[Opening Data under study section]

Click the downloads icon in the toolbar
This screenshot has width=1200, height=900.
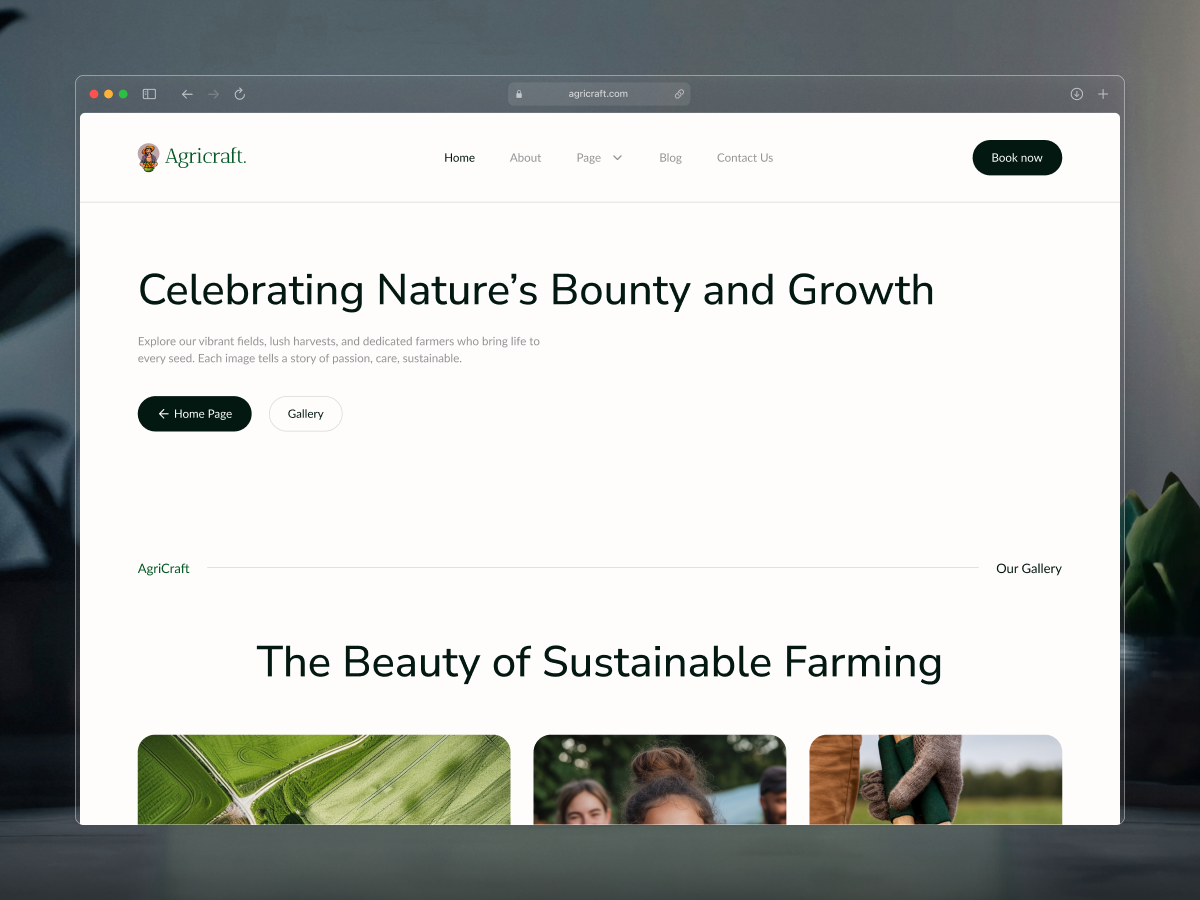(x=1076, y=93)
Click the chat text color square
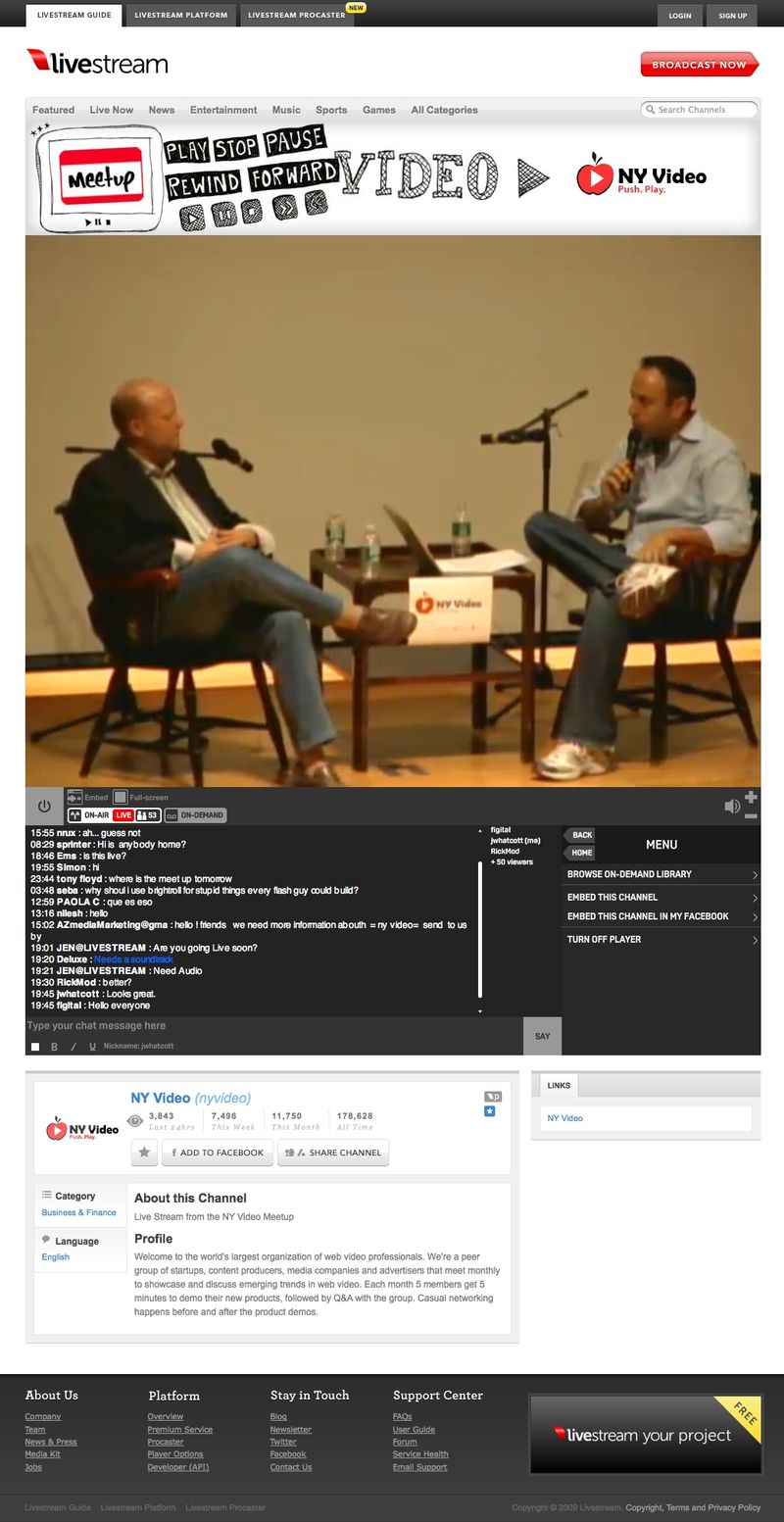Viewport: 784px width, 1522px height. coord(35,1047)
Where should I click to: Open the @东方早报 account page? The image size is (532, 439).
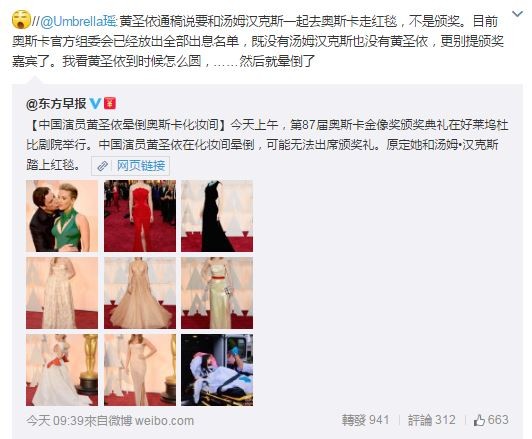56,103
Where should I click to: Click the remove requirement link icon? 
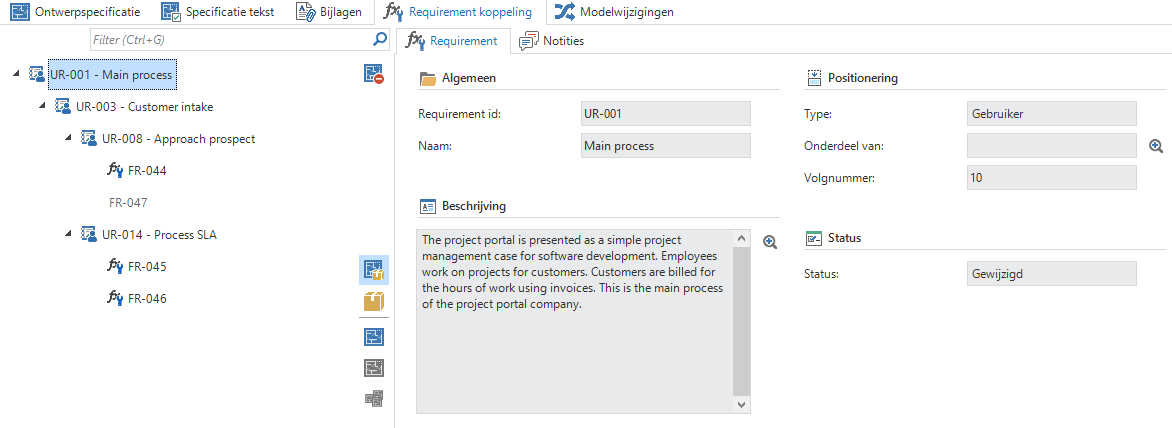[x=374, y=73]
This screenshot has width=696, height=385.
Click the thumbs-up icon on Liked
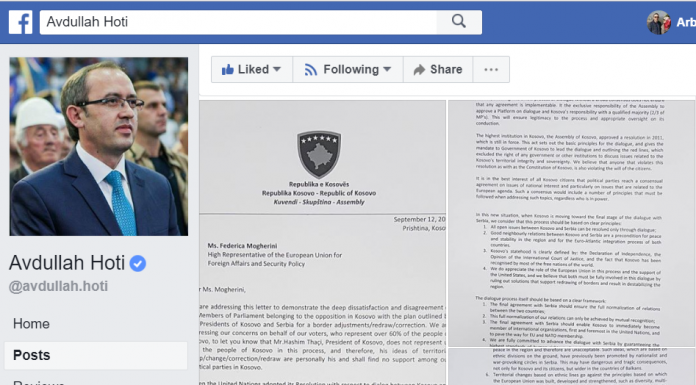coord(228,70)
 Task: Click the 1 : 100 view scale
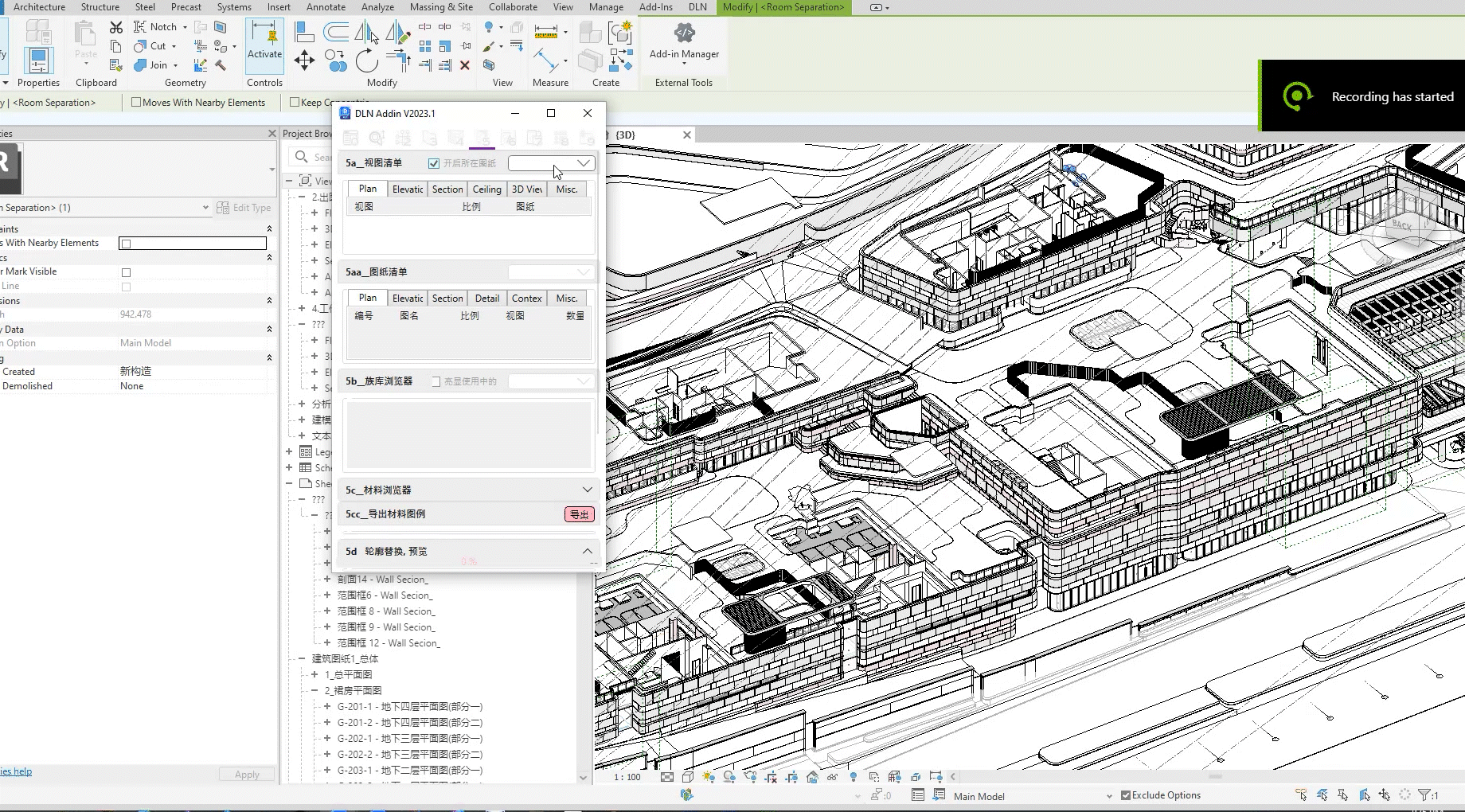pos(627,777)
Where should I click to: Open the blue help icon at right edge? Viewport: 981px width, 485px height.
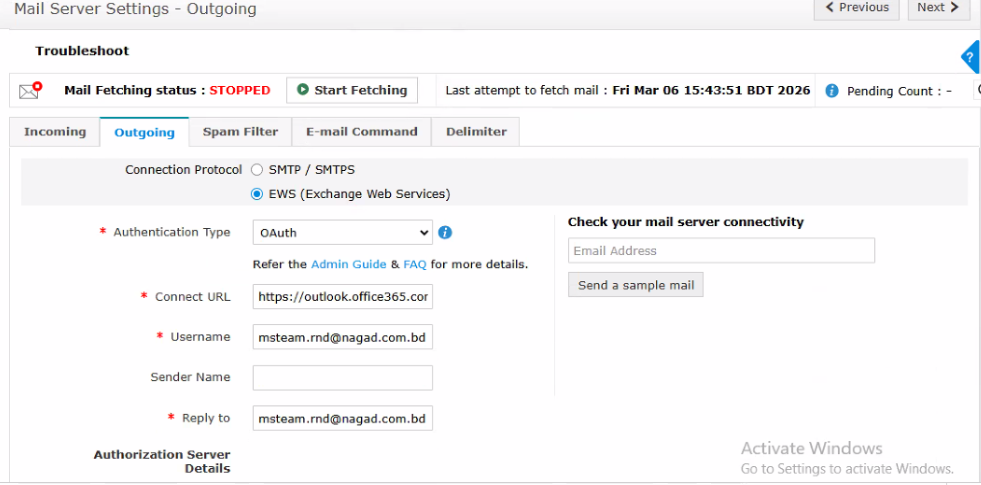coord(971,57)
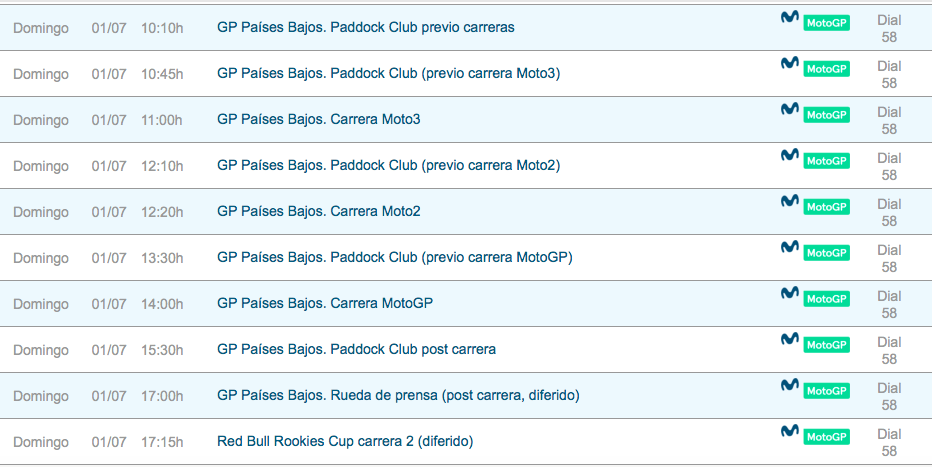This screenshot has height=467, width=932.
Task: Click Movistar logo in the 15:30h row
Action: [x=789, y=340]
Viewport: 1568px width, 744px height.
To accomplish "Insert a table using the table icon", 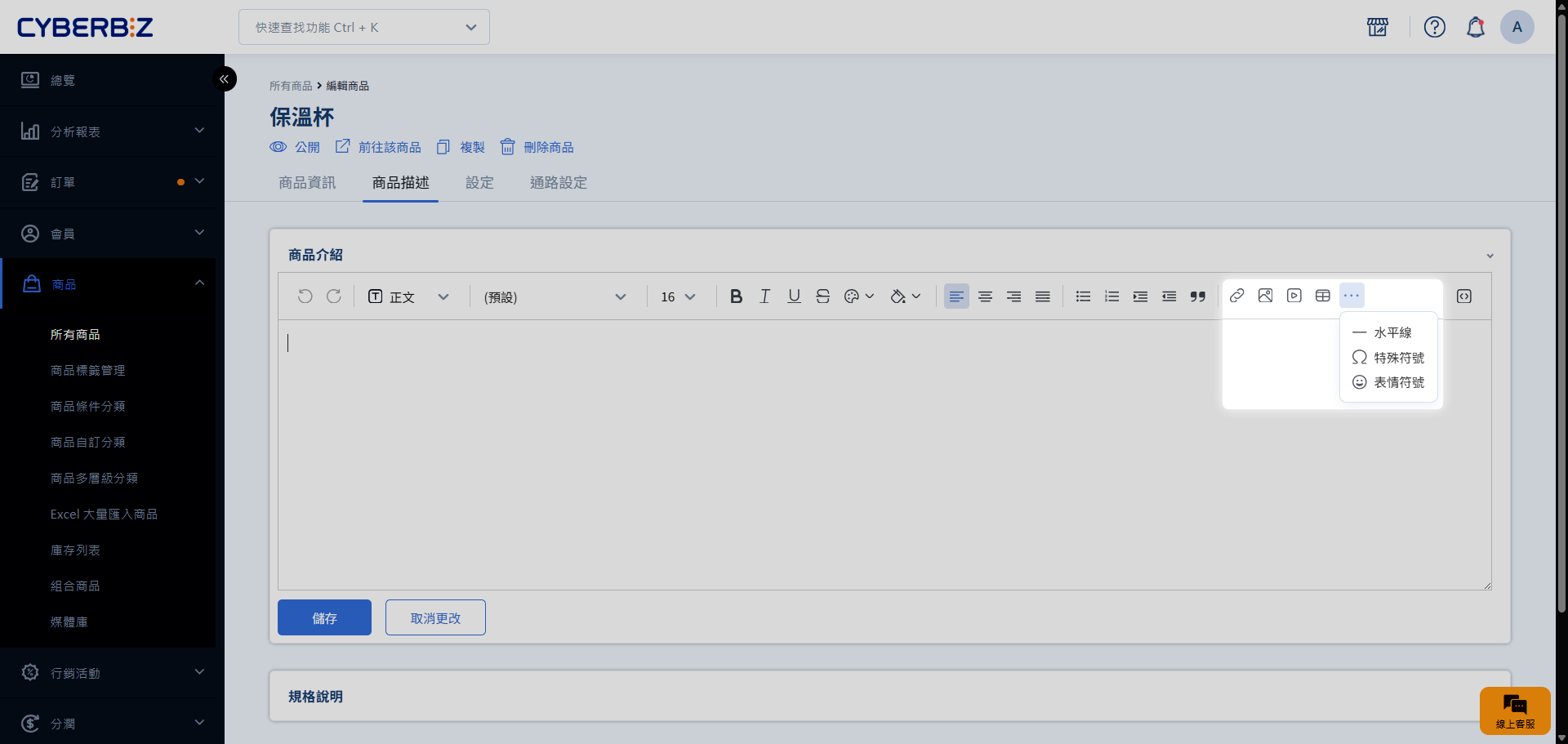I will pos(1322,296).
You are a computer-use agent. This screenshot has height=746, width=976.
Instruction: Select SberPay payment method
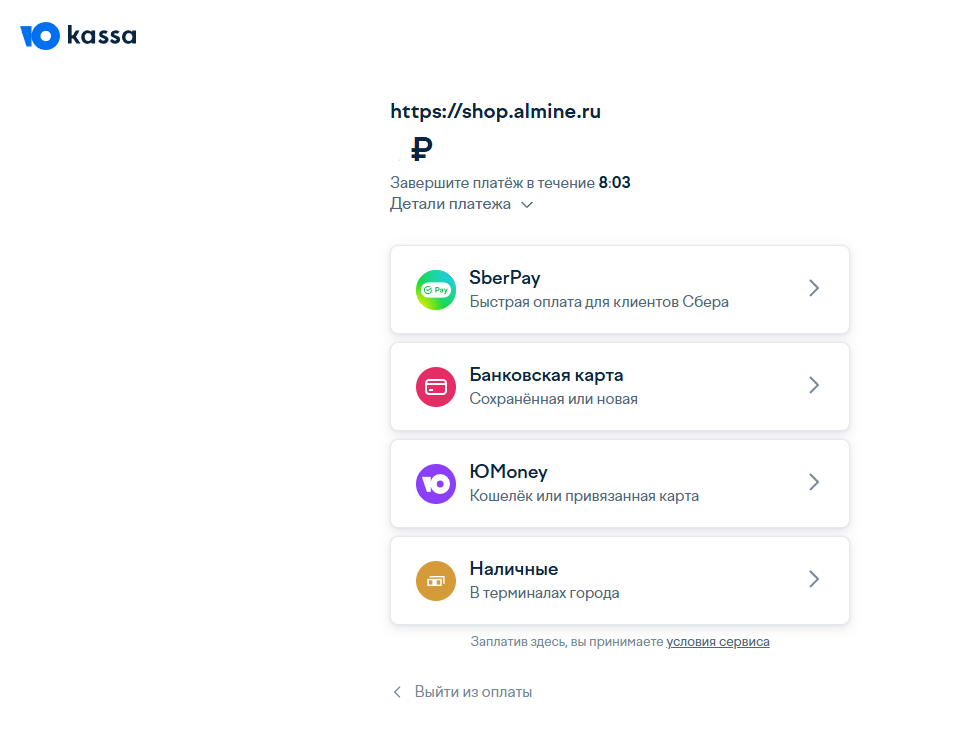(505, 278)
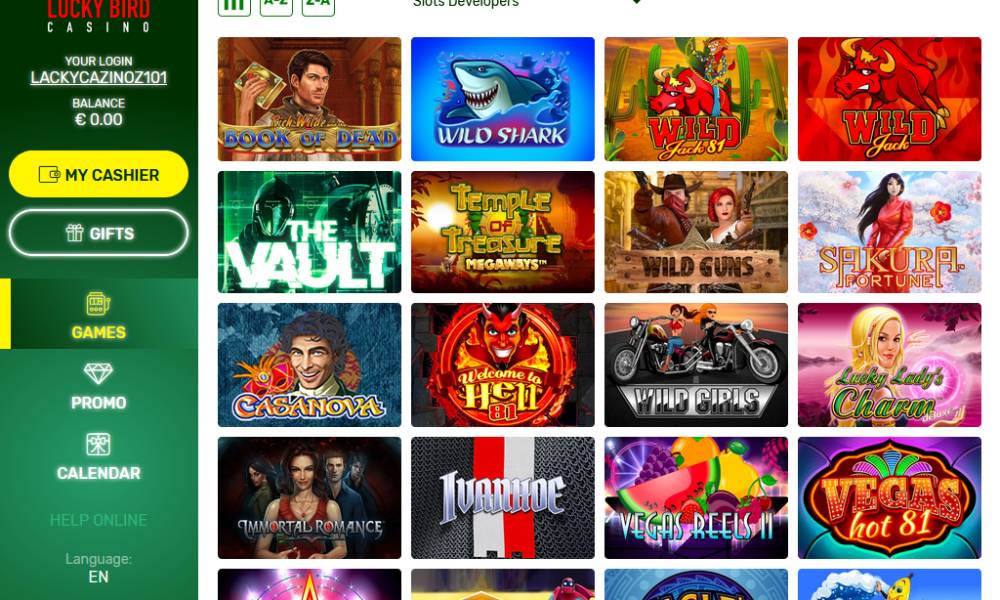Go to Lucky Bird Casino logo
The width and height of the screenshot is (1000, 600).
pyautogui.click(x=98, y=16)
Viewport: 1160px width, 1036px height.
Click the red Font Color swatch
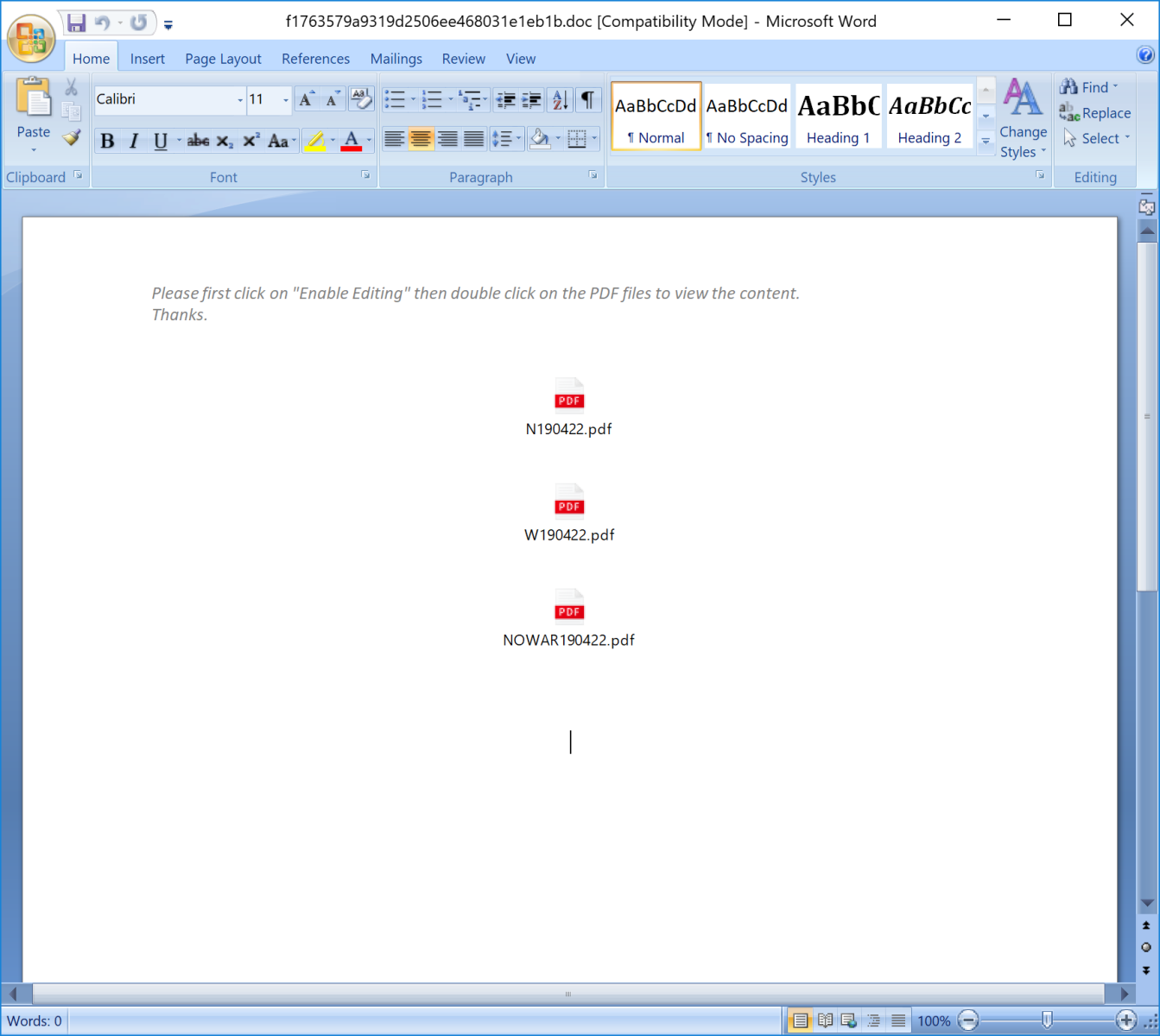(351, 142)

[Closing Data under study section]

**What the exercise asks:** Transcribe the lines above exactly, beginning at the one with "Task: Click the 1 : 100 view scale" and ending at the one with "Viewport: 1568px width, 744px height.". Include both; exclude the pictures.

**Response:**
 Task: Click the 1 : 100 view scale
pos(627,777)
Where should I click to: Open the blue help icon at right edge? Viewport: 981px width, 485px height.
coord(971,57)
This screenshot has height=467, width=932.
Task: Click Movistar logo in the 15:30h row
Action: [x=789, y=340]
Viewport: 1568px width, 744px height.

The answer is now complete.